Quelqu’un vient vers moi : un vieillard à longue barbe blanche, coiffé d’une calotte de bure, vêtu de façon paysanne, presque à la mode du pays. Je me lève de mon X et vais au-devant de lui la main tendue.
« Salut, Père Morbègue ! Vous prédisiez juste. La lumière est bonne, ce matin : j’ai pu travailler.
— Bonjour, monsieur Michel. Encore à peindre ! Vous finirez par user tous nos paysages ! »
Le père Morbègue a dit : « Bonjour, monsieur Michel ! » Je me nomme donc Michel… oui : Michel Duroy.

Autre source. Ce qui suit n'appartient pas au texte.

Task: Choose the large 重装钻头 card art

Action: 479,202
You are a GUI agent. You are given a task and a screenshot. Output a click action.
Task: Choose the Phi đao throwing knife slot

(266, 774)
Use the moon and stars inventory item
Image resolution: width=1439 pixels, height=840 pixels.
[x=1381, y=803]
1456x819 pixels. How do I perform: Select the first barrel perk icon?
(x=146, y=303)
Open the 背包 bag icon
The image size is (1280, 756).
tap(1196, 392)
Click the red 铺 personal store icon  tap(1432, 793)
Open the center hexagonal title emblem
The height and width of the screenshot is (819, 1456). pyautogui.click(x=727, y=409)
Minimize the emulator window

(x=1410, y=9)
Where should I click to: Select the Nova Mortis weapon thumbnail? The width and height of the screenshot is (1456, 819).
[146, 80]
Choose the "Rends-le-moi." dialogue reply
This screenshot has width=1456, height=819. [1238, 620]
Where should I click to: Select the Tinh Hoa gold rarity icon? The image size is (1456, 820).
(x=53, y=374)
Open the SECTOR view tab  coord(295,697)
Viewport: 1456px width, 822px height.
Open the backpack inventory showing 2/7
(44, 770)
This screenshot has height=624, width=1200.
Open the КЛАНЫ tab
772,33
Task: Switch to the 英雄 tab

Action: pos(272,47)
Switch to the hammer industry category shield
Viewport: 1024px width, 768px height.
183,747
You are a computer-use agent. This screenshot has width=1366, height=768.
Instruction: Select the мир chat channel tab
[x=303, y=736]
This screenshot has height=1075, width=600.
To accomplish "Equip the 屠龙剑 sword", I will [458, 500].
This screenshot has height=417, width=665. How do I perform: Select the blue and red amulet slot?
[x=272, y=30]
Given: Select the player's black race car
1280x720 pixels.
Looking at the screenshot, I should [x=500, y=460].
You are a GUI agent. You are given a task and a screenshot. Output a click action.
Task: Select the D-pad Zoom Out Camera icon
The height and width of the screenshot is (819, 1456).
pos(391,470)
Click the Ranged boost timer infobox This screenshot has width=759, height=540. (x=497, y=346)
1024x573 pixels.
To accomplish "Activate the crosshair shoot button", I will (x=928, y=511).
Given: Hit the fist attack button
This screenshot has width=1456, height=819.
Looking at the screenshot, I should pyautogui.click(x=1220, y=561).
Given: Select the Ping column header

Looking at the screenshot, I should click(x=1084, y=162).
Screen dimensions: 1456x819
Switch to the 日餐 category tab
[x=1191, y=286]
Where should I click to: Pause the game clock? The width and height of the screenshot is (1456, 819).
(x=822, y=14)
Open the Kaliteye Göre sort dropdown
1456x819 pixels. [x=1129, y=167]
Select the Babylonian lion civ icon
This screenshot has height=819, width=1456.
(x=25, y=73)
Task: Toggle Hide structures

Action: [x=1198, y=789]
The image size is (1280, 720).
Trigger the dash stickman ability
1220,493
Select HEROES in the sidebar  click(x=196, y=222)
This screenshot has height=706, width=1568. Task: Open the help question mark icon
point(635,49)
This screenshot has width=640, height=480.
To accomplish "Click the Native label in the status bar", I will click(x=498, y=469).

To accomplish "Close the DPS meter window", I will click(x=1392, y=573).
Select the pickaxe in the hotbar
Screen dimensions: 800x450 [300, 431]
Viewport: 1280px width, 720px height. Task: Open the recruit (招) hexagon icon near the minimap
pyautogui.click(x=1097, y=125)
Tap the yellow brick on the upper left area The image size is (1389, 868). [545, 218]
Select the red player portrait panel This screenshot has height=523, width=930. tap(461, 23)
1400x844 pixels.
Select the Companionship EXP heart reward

Ah ! je sais maintenant, pourquoi je me trouve en Chine ! Non seulement je vois les paysages qui me sont familiers, je les admire et m’y promène, mais je vois ma propre personne ; je puis la nommer librement !
III
Écoutez : je vais tâcher de m’expliquer.
Mon séjour exotique ne fut, en somme, que l’effet d’un heureux hasard, certes très bienvenu mais qui m’offrait une étrange surprise.
Je me trouvais seul au monde, mes parents étant morts dans la même année, peu après ma première communion. Ma grand’tante Valérie me recueillit chez elle et m’éleva. Je ne veux pas médire de tante Valérie à qui je dois beaucoup, mais j’ai connu plusieurs vieilles dames qui m’apprirent, plus tard, à juger celle-ci, qui me charmèrent, qui, parfois, me contaient plaisamment de belles histoires où des personnages imaginaires plus vrais que ma grand’tante, cueillaient des fruits d’or aux branches d’arbres enchantés, pour les offrir à des oiseaux-lyres dont les plumes changeaient les brises en musique, de vieilles dames, enfin, auxquelles je m’attachai tendrement.